Jill Magid on the roof of Casa Estudio Barragán in The Proposal (Oscilloscope Laboratories)

If artists are recognized in life, you may assume that their legacy will remain accessible for future generations. In the case of Mexican architect Luis Barragán (1902–1988), winner of the Pritzker Prize (the highest award in architecture), the question of his legacy didn’t become immediately a matter of national interest until after his death.

Barragán’s archive (including more than 13,000 sketches and almost 7,500 photos) belonged to his business partner, Raúl Ferrera. When he died, his enviable inheritance passed down to his widow. She wanted to find a buyer in Mexico who would be interested in keeping the archive in Mexico, but no one answered her call despite its cultural importance. Finally, it was acquired by a New York-based gallery and then sold to a Swiss foundation, the Vitra Design Museum. Federica Zanco, the wife of the foundation’s owner, reportedly received Barragán’s archive as a wedding gift.

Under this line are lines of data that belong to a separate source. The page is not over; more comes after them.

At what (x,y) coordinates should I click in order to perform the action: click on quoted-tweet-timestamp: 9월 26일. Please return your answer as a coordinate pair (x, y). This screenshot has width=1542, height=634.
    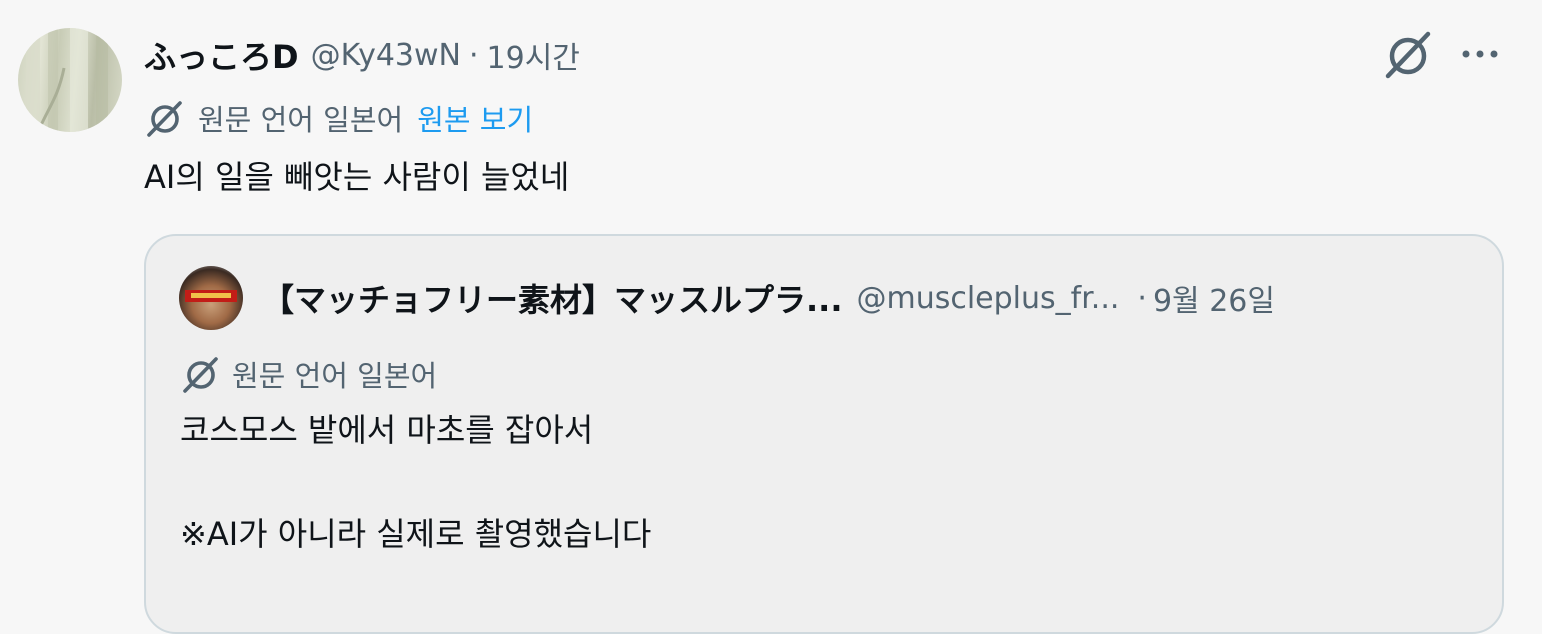
    Looking at the image, I should click on (1214, 298).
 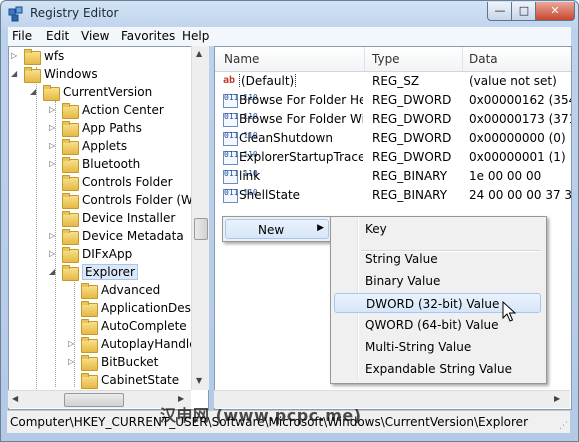 What do you see at coordinates (438, 229) in the screenshot?
I see `submenu-item-key: Key` at bounding box center [438, 229].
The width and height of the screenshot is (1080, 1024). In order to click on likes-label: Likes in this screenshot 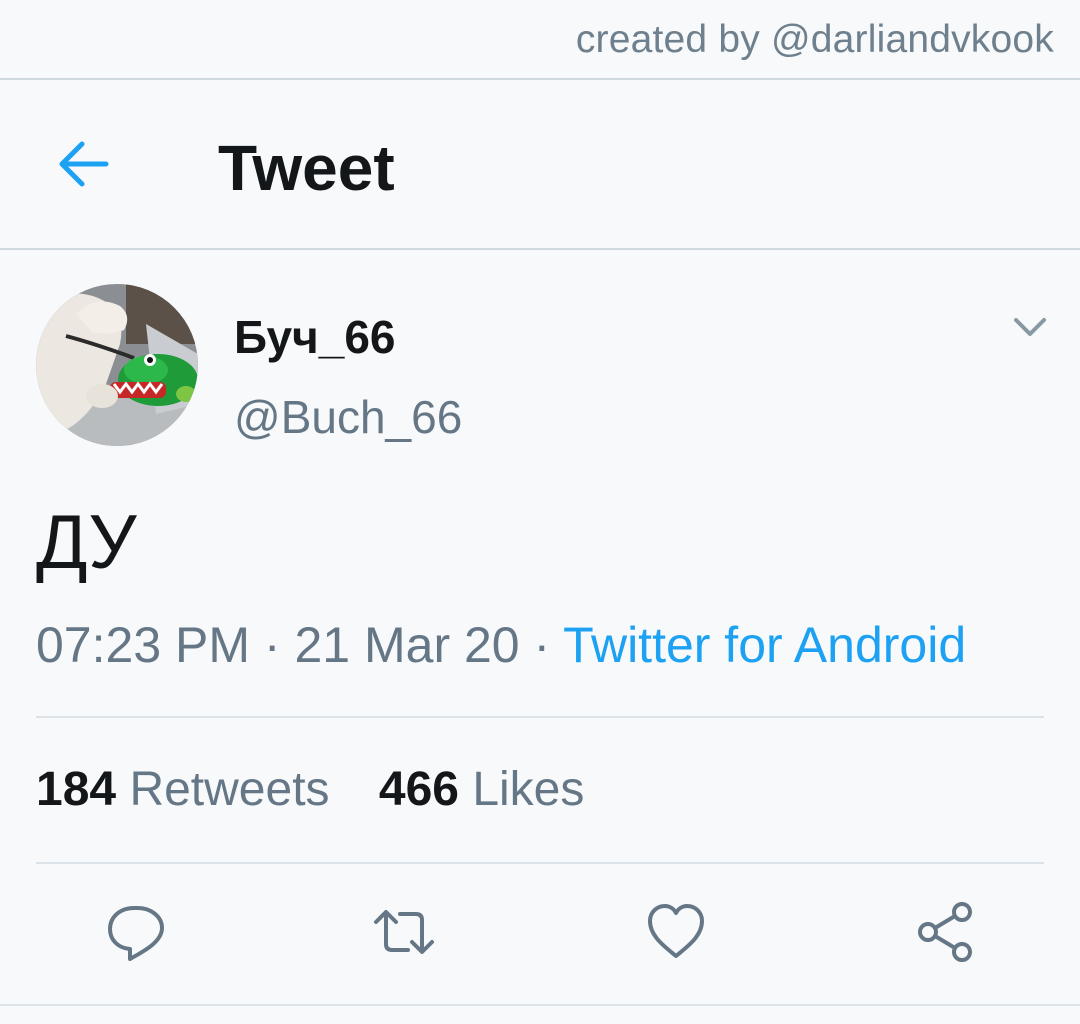, I will do `click(528, 790)`.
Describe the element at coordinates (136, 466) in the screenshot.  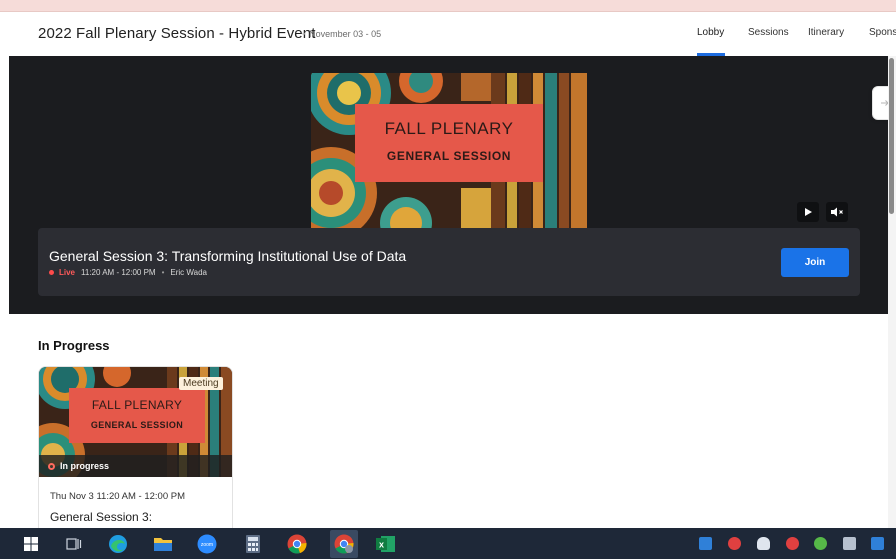
I see `in-progress-status: In progress` at that location.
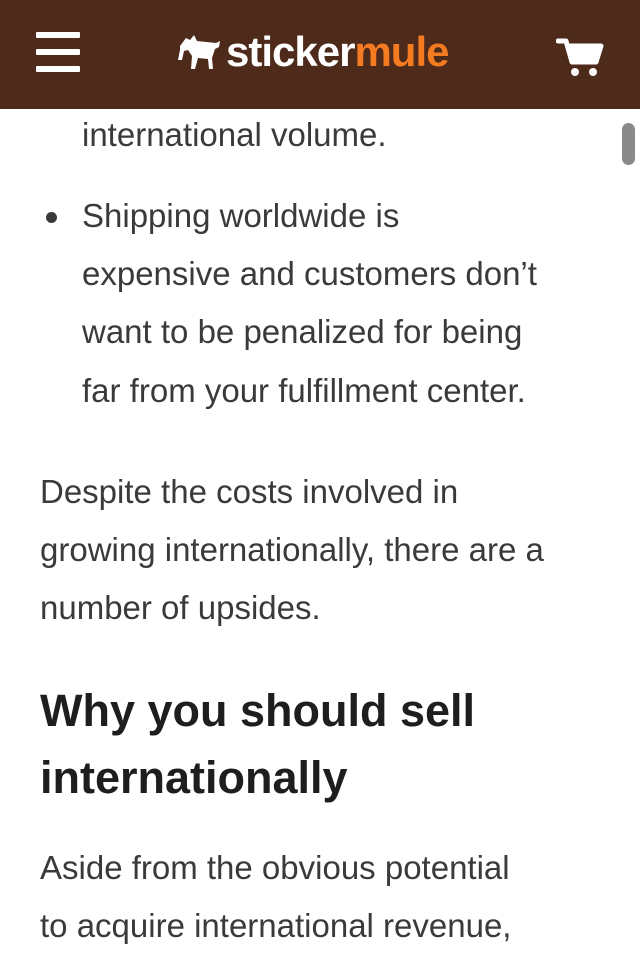 The height and width of the screenshot is (959, 640). Describe the element at coordinates (402, 52) in the screenshot. I see `logo-mule-text: mule` at that location.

Enter Jill Magid, visual artist and director of this documentary, to tell how Barragán’s archive became retained by the Vitra furniture corporation that administers the legacy of the architect as intellectual property restricted to the general public. The Proposal never pretends to be a strict biopic about Barragán or a master class to extol his work, though it presents a proper introduction and the particular characteristic of his designs. (Casa Estudio Barragán and Torres de Satélite are some of the places Magid visits in Mexico City.) The film serves as a culmination of a larger project with a radical purpose. Magid questions the legitimacy of Zanco and Vitras as administrators of a legacy that she feels doesn’t belong to them morally. Reality, performance, and protest amalgamate in a political and artistic gesture that defies notions of patrimony, marketing, and property in the art world.

In a moment of suspense, the only face-to-face meeting between Magid and Zanco inside of a Swiss coffee shop is recorded by a distant hidden camera while the director narrates the conversation. It’s formally an ambush after months of correspondence. It’s not exactly important if Zanco accepts or refuses the director’s unusual and perhaps ghoulish proposal, because the real triumph is how Magid proves a valid point and starts a necessary discussion on the subject of artist legacies, no matter the judgment against or in favor of the moral aspects of her actions. (It’s understandable from a certain point of view, and specifically in a very religious country like Mexico, why Magid’s actions are considered abhorrent to many.)

Magid is fully aware that stories are part truth and part speculation, as she states in her correspondence to Zanco. Her absorbing narration doesn’t make enough room for objections or doubts about her allegedly noble intentions. Yet she has made a highly enjoyable film, and viewers do not need to be familiarized with the architect. What transpires onscreen doesn’t obscure his transcendent work.